Records shown >>
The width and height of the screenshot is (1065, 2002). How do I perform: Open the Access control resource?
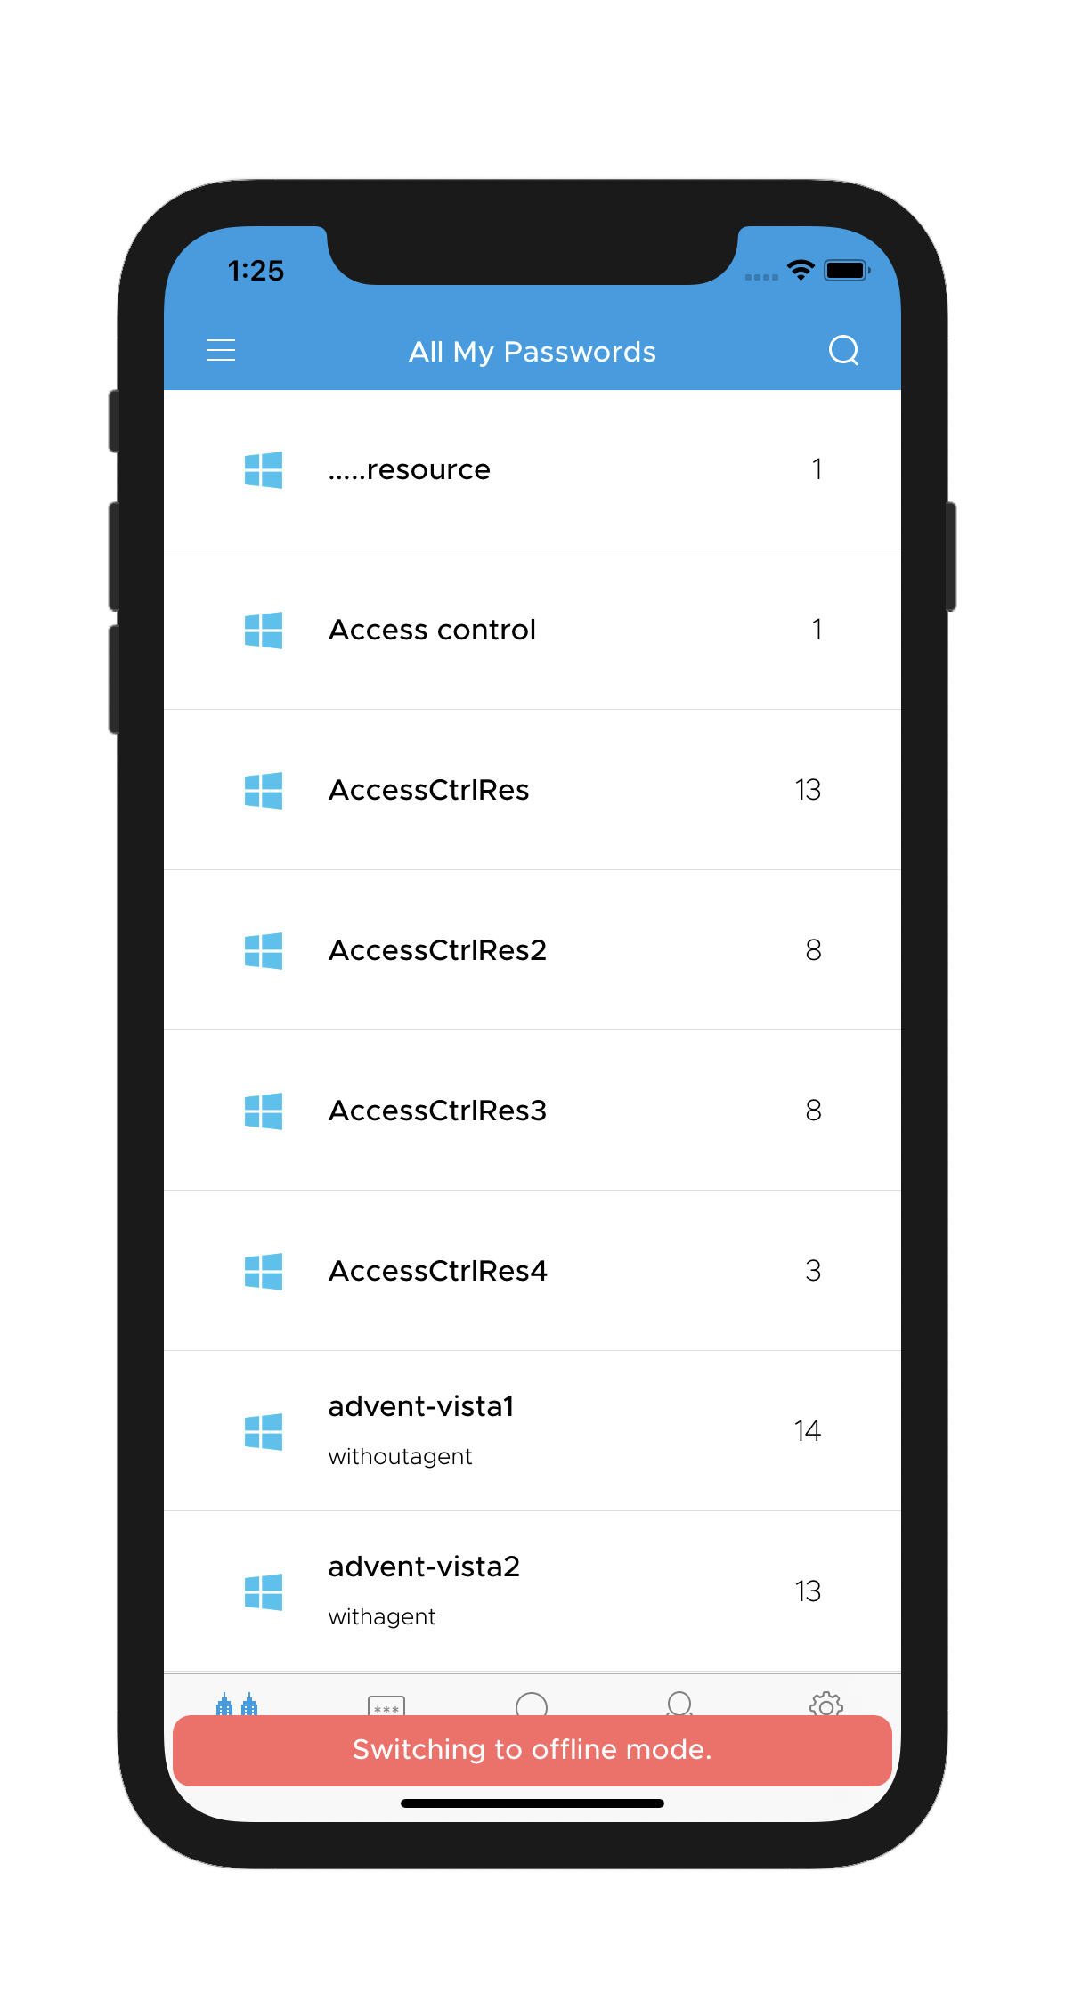(533, 630)
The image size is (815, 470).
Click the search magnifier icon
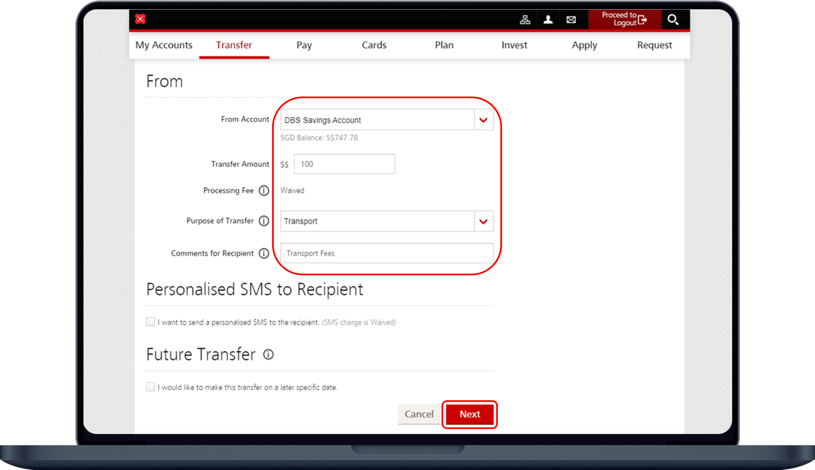click(x=673, y=20)
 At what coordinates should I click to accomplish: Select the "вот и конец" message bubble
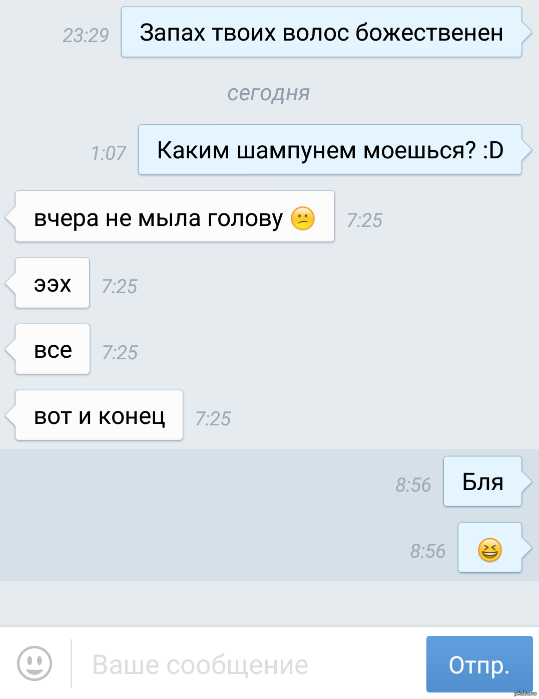tap(99, 415)
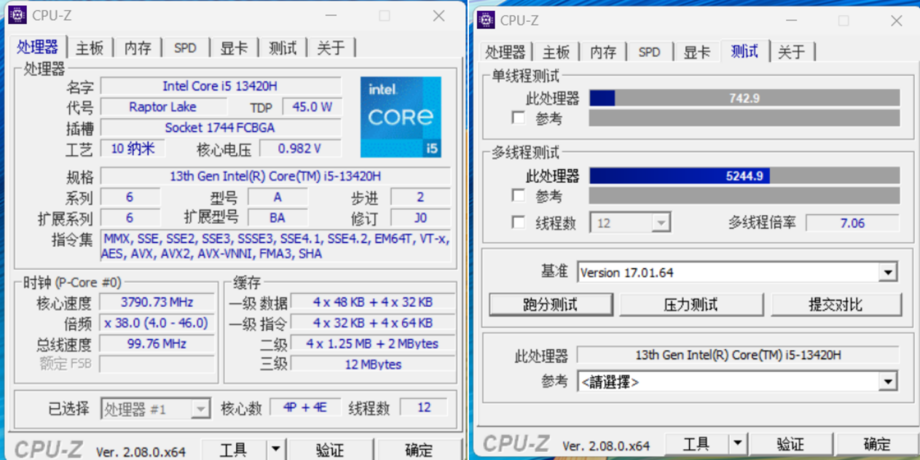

Task directions >> Please retype the records above word for word, leaving out the pictures.

Exercise output >>
The width and height of the screenshot is (1065, 2002). How do I perform: Open the Access control resource?
(533, 630)
The image size is (815, 470).
Click the search magnifier icon
click(x=673, y=20)
 At what coordinates should I click to accomplish: Select the "вот и конец" message bubble
tap(99, 415)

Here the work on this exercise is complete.